Beschlossen hat die Sicherheitskonferenz in Berlin auch eine konsequentere Verfolgung und gegebenenfalls Abschiebung von antisemitischen Straftätern, einen härteren Umgang mit Hooligans sowie den „bundeseinheitlichen, standardisierten und priorisierten Ausbau von Videotechnik in Bahnhöfen und Zügen“. Mit dem letzten Votum reagieren die Innenminister der 16 Länder auf die Bluttat von Brokstedt im Januar. Die Beschlüsse im Einzelnen:
Thema Sicherheit der Flughäfen
Zwei Beispiele aus gerade einmal einem halben Jahr zeigen, wie leicht es ist, auf den Hamburger Airport einzudringen und den Flugbetrieb über Stunden lahmzulegen. Erst hatten Klima-Kleber im Juli – wie zuvor in Berlin und gleichzeitig Düsseldorf – mit Leichtigkeit den Zaun geknackt, Dutzende Starts und Landungen blockiert und mehr als 10.000 Fluggästen den Start in den Urlaub vermiest. Dann war im November ein Vater beim Versuch, seine Tochter in die Türkei zu entführen, mit dem Wagen ohne Probleme in den Sicherheitsbereich eingedrungen.
Beide Fälle legten gleich zwei Schwachstellen schonungslos offen: Eine Flasche Mineralwasser wird beim Einchecken zwar entdeckt und konfisziert, aber aufs Gelände kommt man ohne Schwierigkeiten. Die zweite Schwachstelle sind die strafrechtlichen Folgen. So werden Straftaten wie die der Klima-Kleber meist als Hausfriedensbruch oder Sachbeschädigung bewertet.
Die Innenminister fordern jetzt eine Verschärfung des Strafrahmens bei Blockaden kritischer Infrastruktur, um zu härteren Urteilen kommen zu können. „Das Eindringen auf ein Flughafengelände und eine Unterbrechung des Flugverkehrs müssen mehr sein als Hausfriedensbruch oder Sachbeschädigung“, kündigte Hamburgs Innensenator Andy Grote an. „Die Verantwortlichen von stundenlangen Blockaden und Unterbrechungen des Flugverkehrs müssen spürbarer als bisher zur Rechenschaft gezogen werden. Hier muss das Strafrecht nachgeschärft werden“, forderte der SPD-Politiker.

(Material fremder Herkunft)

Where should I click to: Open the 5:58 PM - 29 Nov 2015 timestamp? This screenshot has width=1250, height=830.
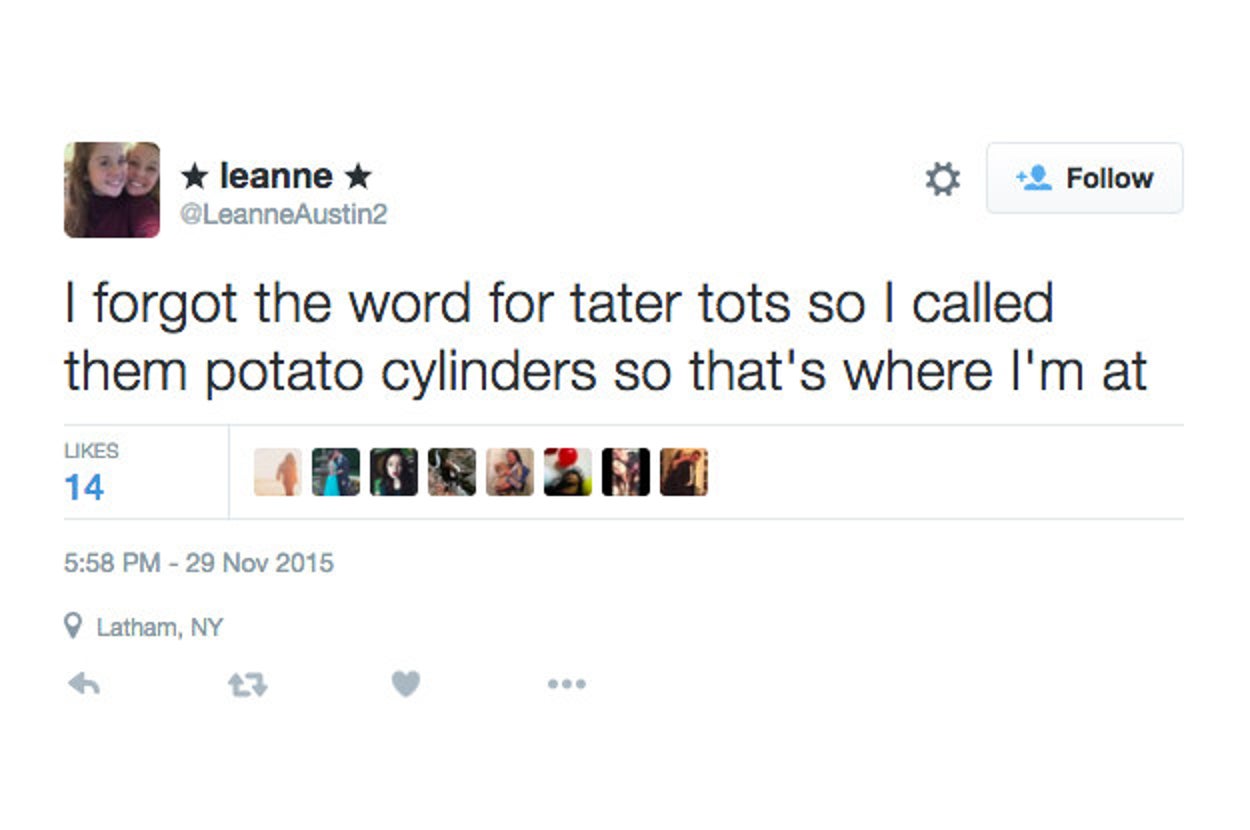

Darüber hinaus sollen die bundesweiten Sicherheitsstandards für Flughäfen verschärft werden, um Vorfälle wie den in Hamburg am 4. November künftig zu verhindern. An dem Sonnabend hatte ein Vater mit der von ihm entführten Tochter viele Stunden lang im Auto das Rollfeld blockiert. Als Konsequenz, das kündigte Grote am Freitag an, verstärke der Hamburger Flughafen über die geltenden gesetzlichen Bestimmungen hinaus die Einfahrtstore und baue die Videoüberwachung mittels Sensorik aus.
Thema Jüdisches Leben
Die Innenministerkonferenz hat bei ihrer Tagung in Berlin ein „Schutzversprechen“ abgegeben. So jedenfalls formulierte es Hamburgs Ressortchef Andy Grote. Das Schutzversprechen lautet, sicheres und sichtbares jüdisches Leben in Deutschland zu garantieren. Daraus folgt für die IMK: Straftaten im Netz müssen konsequent verfolgt, radikal-islamische Internetauftritte abgeschaltet und bei Bedarf weitere Vereine verboten werden. Grote kündigte zudem an, Gesetze und Strafrahmen bei Sympathiewerbung für Terrorgruppen zu prüfen und gegebenenfalls zu verschärfen. Auch sollten Einbürgerungen verhindert und Abschiebungen von Menschen mit „antisemitischer, rassistischer oder sonstiger menschenverachtender Einstellung“ vereinfacht werden.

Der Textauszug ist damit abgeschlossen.